Time string comparison in XPath 1.0

2019-09-03 15:30发布

问题:

I've got this comparison in XPath1.0:

number(substring(translate(translate(translate(@pub-date,'-',''),':',''),' ','') ,5,4)+substring(translate(translate(translate(@pub-date,'-',''),':',''),' ',''),2,3)+substring(translate(translate(translate(@pub-date,'-',''),':',''),' ',''),0,2)+substring(translate(translate(translate(@pub-date,'-',''),':',''),' ',''),9,6)) > number(substring(translate(translate(translate(@pub-date2,'-',''),':',''),' ','') ,5,4)+substring(translate(translate(translate(@pub-date2,'-',''),':',''),' ',''),2,3)+substring(translate(translate(translate(@pub-date2,'-',''),':',''),' ',''),0,2)+substring(translate(translate(translate(@pub-date2,'-',''),':',''),' ',''),9,6))

This compares @pub-date and @pub-date2. These Strings have this format: dd-mm-yyyy hh:mm:ss.

The problem is: is @pub-date = "30-07-2014 23:59:59" and @pub-date2 = "30-08-2014 00:00:00", @pub-date is considered bigger than @pub-date2. What's wrong with this XPath?

回答1:

What you are doing is summing up all the numbers in the date, so of course a date like 01-01-0000 23:59:59 will result in a higher value than 02-01-0000 00:00:00.

What you have to do is get the date string in the order YearMonthDayTime that way you get a number that will be higher every second.

number(concat(substring(@pub-date,7,4),
substring(@pub-date,4,2),
substring(@pub-date,1,2),
translate(substring(@pub-date,12,8),':',''))) >
number(concat(substring(@pub-date-2,7,4),
substring(@pub-date-2,4,2),
substring(@pub-date-2,1,2),
translate(substring(@pub-date-2,12,8),':','')))
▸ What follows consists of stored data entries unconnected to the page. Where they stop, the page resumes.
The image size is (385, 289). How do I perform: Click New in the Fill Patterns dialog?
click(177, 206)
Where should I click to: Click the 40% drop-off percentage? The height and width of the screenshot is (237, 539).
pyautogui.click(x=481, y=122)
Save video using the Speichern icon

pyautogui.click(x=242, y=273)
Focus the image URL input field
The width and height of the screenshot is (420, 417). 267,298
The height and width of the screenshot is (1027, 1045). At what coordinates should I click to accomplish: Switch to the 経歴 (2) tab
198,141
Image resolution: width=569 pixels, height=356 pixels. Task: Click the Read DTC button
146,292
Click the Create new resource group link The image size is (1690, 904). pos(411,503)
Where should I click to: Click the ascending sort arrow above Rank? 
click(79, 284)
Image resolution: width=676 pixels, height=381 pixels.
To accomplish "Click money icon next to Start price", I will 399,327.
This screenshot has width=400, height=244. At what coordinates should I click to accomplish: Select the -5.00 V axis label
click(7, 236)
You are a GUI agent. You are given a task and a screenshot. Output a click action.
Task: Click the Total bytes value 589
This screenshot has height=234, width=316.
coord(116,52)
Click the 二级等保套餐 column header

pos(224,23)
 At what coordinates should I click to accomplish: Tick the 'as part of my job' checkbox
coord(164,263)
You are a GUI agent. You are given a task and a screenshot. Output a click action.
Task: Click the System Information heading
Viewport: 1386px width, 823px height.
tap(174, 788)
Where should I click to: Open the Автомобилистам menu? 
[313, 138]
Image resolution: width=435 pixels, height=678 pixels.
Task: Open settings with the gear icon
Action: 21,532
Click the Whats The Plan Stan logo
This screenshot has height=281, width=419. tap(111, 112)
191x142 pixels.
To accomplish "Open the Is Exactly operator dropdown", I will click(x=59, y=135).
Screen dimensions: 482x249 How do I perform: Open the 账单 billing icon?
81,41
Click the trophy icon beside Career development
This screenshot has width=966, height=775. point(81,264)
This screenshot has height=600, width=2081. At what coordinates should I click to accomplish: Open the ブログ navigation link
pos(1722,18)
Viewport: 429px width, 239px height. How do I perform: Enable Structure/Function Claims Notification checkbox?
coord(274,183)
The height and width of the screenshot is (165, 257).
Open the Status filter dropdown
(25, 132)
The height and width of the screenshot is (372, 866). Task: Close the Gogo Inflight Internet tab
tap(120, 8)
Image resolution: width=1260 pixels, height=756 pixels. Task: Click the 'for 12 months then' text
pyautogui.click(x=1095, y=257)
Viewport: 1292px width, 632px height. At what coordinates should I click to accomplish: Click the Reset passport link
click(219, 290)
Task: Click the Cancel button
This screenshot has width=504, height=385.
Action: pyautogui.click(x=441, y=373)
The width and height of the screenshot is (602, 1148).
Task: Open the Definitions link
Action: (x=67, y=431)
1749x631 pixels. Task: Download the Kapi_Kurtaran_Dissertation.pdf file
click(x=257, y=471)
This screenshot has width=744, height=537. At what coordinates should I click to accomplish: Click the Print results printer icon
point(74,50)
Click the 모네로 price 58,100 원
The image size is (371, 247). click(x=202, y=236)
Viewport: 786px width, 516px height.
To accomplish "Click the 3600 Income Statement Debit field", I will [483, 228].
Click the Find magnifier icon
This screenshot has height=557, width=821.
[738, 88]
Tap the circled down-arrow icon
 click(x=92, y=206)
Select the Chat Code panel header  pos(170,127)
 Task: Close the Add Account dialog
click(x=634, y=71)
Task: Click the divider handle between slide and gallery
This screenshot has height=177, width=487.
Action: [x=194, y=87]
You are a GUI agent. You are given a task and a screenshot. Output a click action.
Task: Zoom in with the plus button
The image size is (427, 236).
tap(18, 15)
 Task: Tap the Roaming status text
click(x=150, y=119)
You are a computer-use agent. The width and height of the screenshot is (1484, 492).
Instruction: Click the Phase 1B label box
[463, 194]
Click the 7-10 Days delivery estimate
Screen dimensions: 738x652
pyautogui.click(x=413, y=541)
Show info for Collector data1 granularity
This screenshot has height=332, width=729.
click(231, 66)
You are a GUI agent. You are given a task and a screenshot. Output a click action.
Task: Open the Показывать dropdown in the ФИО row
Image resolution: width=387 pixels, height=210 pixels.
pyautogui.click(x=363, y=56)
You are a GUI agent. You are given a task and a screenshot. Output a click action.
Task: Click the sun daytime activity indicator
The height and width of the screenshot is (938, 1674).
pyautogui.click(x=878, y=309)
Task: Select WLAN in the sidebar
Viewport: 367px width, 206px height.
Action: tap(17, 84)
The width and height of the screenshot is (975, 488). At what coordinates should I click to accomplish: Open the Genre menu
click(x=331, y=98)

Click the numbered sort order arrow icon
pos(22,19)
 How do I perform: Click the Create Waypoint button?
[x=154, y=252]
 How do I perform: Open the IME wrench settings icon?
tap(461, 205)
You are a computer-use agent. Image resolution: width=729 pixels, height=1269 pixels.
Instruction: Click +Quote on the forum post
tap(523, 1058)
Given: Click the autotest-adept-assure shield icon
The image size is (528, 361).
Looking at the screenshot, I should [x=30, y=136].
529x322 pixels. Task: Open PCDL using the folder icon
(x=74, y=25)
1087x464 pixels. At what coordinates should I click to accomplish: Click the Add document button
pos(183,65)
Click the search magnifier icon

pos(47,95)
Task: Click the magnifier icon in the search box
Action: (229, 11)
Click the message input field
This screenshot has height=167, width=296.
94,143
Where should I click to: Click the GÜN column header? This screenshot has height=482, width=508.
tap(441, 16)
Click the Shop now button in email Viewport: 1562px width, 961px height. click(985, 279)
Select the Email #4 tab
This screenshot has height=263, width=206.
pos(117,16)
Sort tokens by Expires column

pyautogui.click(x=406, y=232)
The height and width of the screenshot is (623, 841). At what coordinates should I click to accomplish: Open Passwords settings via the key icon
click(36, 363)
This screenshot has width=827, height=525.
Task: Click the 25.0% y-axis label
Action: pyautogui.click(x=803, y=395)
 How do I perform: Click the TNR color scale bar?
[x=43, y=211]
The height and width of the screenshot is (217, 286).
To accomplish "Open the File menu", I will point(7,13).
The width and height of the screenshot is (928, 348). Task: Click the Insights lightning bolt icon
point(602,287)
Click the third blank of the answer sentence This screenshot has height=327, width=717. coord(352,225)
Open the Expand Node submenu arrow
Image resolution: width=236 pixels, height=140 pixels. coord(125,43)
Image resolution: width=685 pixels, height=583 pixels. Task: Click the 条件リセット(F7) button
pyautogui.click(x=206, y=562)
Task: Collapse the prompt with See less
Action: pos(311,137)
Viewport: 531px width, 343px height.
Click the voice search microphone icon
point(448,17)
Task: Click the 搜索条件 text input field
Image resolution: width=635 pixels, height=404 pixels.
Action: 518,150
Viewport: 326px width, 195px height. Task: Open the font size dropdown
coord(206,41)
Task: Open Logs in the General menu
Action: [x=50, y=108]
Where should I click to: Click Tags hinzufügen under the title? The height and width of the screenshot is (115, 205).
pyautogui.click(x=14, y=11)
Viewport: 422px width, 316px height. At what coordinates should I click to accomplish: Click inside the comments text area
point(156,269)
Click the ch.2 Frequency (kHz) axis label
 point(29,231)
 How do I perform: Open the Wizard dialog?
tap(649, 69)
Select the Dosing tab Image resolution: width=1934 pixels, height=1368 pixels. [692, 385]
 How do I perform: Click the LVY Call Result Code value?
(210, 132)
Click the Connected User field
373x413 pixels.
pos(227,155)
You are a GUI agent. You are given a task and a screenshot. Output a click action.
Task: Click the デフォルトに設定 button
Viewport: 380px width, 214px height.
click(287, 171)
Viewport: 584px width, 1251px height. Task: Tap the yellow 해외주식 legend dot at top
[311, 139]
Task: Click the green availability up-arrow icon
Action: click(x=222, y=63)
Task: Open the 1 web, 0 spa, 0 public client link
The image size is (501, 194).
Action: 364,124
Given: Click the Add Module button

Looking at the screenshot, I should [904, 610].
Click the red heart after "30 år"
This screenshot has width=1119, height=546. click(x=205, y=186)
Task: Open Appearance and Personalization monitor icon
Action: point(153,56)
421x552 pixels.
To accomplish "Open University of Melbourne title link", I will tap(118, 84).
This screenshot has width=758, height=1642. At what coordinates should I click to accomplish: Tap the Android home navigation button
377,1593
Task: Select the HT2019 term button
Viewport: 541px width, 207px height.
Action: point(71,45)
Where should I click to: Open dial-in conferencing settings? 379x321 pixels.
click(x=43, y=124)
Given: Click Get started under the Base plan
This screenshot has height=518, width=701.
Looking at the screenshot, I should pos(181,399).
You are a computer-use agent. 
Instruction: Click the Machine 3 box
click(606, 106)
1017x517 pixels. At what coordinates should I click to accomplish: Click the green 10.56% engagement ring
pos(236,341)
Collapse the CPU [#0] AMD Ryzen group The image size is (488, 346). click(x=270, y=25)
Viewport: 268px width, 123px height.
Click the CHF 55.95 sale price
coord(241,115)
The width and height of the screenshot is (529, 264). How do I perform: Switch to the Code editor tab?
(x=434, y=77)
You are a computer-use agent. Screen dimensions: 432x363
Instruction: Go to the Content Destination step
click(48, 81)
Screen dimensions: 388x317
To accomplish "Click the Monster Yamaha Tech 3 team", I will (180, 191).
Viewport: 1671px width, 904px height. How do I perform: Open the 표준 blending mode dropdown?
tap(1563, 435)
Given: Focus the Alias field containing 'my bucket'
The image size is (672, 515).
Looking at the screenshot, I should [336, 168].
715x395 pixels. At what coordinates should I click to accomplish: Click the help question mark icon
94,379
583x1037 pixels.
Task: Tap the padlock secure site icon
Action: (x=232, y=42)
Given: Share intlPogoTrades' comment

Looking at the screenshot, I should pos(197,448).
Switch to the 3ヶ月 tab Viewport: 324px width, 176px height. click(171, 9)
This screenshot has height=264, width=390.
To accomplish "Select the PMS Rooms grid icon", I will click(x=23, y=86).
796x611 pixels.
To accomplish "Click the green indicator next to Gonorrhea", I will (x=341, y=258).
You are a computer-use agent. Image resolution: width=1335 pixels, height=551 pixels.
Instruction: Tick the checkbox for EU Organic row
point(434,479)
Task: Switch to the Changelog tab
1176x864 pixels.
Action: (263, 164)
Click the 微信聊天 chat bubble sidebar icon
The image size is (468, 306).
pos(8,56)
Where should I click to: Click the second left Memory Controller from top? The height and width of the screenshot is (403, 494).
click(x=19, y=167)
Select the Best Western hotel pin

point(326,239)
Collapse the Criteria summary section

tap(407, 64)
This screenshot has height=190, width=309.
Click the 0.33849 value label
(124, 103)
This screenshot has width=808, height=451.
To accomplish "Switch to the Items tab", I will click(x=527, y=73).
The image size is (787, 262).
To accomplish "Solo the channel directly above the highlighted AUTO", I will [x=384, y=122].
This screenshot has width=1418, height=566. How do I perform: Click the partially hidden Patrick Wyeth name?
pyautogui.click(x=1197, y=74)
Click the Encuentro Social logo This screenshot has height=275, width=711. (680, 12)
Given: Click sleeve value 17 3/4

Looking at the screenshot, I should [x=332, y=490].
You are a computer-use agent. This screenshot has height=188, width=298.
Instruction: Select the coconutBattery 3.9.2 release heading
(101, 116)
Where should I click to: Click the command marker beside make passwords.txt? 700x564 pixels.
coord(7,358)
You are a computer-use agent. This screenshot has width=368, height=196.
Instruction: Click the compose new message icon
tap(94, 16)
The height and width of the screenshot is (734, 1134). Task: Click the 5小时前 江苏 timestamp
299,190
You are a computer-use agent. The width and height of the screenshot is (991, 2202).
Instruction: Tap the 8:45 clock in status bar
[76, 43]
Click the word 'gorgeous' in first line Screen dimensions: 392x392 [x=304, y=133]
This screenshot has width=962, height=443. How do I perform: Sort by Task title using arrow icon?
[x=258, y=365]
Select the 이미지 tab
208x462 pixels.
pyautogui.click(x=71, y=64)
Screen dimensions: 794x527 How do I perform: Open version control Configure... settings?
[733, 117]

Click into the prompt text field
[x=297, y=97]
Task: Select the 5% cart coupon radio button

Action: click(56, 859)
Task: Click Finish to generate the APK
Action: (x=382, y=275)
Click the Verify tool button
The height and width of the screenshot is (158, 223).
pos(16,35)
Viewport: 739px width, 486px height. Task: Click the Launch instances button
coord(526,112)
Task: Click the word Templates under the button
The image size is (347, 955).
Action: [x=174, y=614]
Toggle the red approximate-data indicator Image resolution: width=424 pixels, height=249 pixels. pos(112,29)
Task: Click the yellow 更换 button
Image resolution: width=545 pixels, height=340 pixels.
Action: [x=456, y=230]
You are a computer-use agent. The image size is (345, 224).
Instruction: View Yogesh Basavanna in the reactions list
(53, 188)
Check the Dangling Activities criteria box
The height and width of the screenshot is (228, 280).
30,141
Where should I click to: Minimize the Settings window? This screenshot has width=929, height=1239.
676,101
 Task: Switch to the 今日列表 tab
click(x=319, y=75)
This will compare 20140730235959 with 20140830000000



回答2:

Firstly, the expression

translate(translate(translate(@pub-date,'-',''),':',''),' ','') 

could be written a lot more concisely as

translate(@pub-date,'-: ','')

Secondly, and more importantly, the arguments to substring() are wrong. If you want to pull out the Y, M, and D from 30072014 then you want (5,4), (3,2), and (1,2) whereas this expression grabs (5,4), (2,3), and (0,2).